Stated goal 1
Print the listing that comes after the text below, reproducing every line as it is and leaving out the pictures.

Passage provided
====================
A perfect example occurred at the annual night-before-Thanksgiving dance that my band, Balfa Toujours, shares with Geno Delafose every year. It was a night of Creole and Cajun music in which turkeys and guinea hens were given away as door prizes. While Geno was playing, I went to look for my friend Beverly Spell of Ballet Acadiana ' a world-renowned ballet teacher and choreographer ' only to be told that she was out on the floor doing zydeco moves with a world-renowned performer and teacher of Irish traditional dance. Do such things happen everywhere? Not a chance.
Beverly is a local artist who continually exhibits a humble and productive dedication to art. She creates on many levels. Her original choreography explores the emotional depths of the art form, her ballet barres, created from an original design and handcrafted in Milton, can be found in studios and schools around the world, and her teaching skills have landed her positions in New York and other dance meccas. But her dedication to the creative spirit is perhaps best exhibited in the work she does with young people. Her Leap 'N Learn program, which focuses on creativity, self-expression, and fundamental movement skills in children, is used by more than 400 dance studios throughout the world and has just been adopted by Lafayette Parish public schools. I'm collaborating on this program with Beverly and Annie Spell, through the addition of original "warm-up" and "cool-down" music that features local sounds like accordions, fiddles, triangles and zydeco-style electric guitars.
After working with Beverly on this and other projects, including an upcoming original ballet centered on Louisiana's wetlands, we discussed the idea of my participation in Ballet Acadiana's annual holiday celebration this December. She asked me to submit musical material to pair with original choreography for the performance. I immediately thought of a personal recording I had made a few years before of Christmas music on fretless banjo.
In the mid-1990s, I was working on a documentary film covering early Irish immigrants to the Appalachian Mountains. While doing research on my roots in the area, I learned of a fiddle belonging to a distant cousin which was assumed to have traveled to Virginia with my great-great-great-great-great-great-great-grandfather in the 1700s. Thinking only of what might make for a strong scene in the documentary, I made a call to the owner of the fiddle, whom I'd never met, and suggested that I bring the crew over to film me playing the instrument. In a response that still makes me smile at my presumptuousness, my 82-year-old cousin Alfred replied, "Now hold on a minute. You've got to get in on the ground floor!"
His words made me realize that I was acting in opposition to the principles of family and heritage that I had been hoping to illustrate for the film. I'd wanted to come to his home and get some quick footage of "the moment" before ever having met him. If the ties I was hoping to emphasize were so important, why was I prepared to relegate them to secondary status? Why was I more concerned with the image of family than with family itself? His lesson resonated with me then, as it does today, and I soon made plans to go visit him and his wife, Mary, without a film crew or an agenda. After a few visits we became close and I spent time with them every time I was in that corner of Virginia.
About a year later I came home one day near Christmas and found a large box on my porch. Inside were two handmade fretless banjos that Alfred had carved for me himself. They were decorated with horses and my name had been written on one by the bridge. I was so moved by his generosity that I immediately went inside and recorded an album's worth of Christmas music on the instruments. I sent a copy of this recording to him the next day and, surprisingly, he seemed as delighted with my gift as I had been with his.
====================
Record set

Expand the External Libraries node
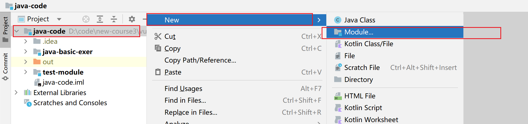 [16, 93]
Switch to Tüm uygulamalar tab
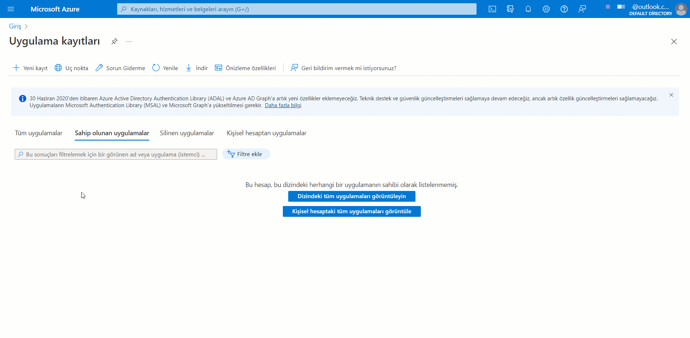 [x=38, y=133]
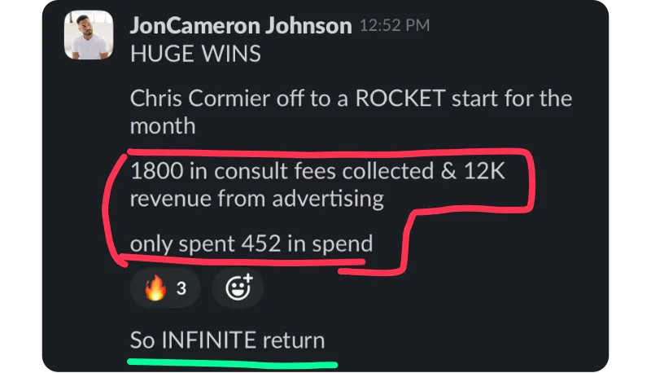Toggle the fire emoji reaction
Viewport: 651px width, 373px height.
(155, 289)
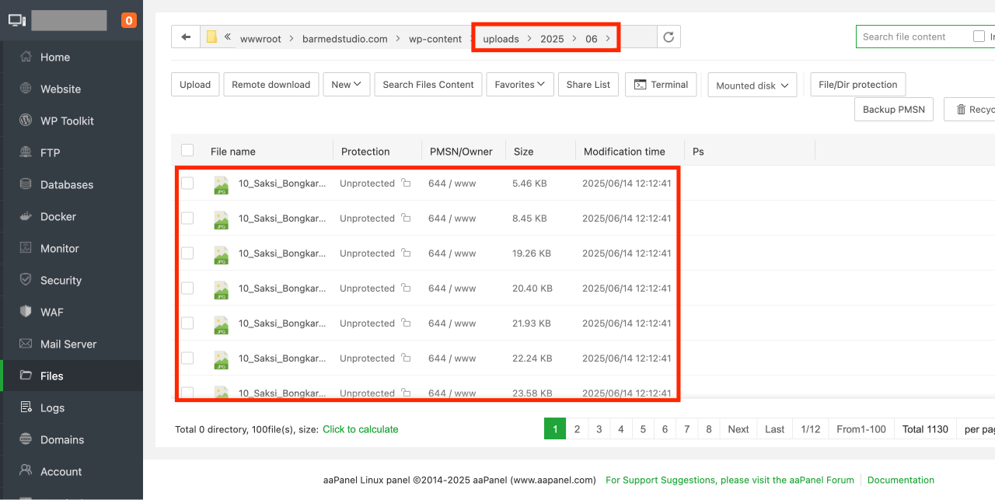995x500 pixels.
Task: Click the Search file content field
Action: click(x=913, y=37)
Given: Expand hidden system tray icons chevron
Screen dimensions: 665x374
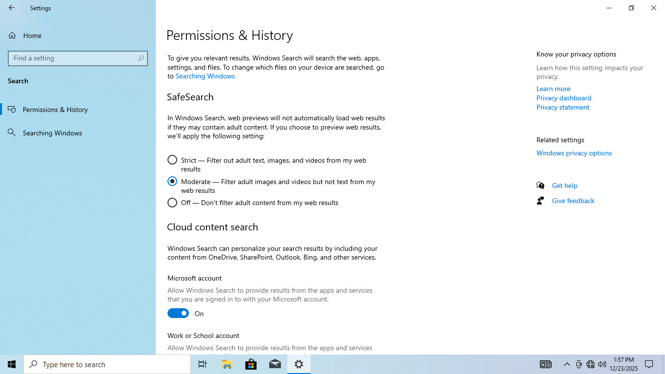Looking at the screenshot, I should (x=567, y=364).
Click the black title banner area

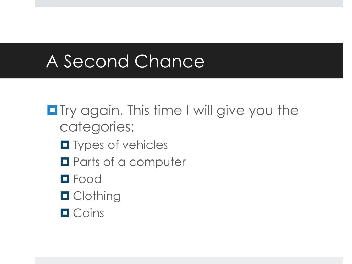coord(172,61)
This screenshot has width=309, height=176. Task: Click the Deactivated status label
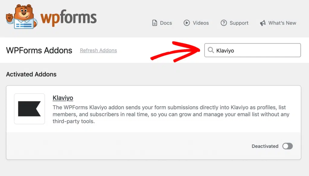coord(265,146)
====================
Stated goal 2
Decide whether each statement agrees with the Balfa Toujours passage. Answer yes or no for each, quoting the words of the passage that decide it.
(a) The Leap 'N Learn program is used by more than 400 dance studios.
(b) Cousin Alfred was 92 years old when he was first called about the fiddle.
(c) The fretless banjos Alfred carved were decorated with birds.

Written reply 1
Expand the External Libraries node
 [16, 93]
Switch to Tüm uygulamalar tab
 [x=38, y=133]
Toggle the fire emoji reaction
Viewport: 651px width, 373px height.
(155, 289)
995x500 pixels.
Task: Click the Search file content field
Action: click(x=913, y=37)
Given: Expand hidden system tray icons chevron
Screen dimensions: 665x374
Looking at the screenshot, I should (x=567, y=364).
Click the black title banner area

coord(172,61)
This screenshot has width=309, height=176. Task: Click the Deactivated status label
coord(265,146)

Written reply 2
(a) Yes: "is used by more than 400 dance studios throughout the world"
(b) No: "my 82-year-old cousin Alfred"
(c) No: "They were decorated with horses"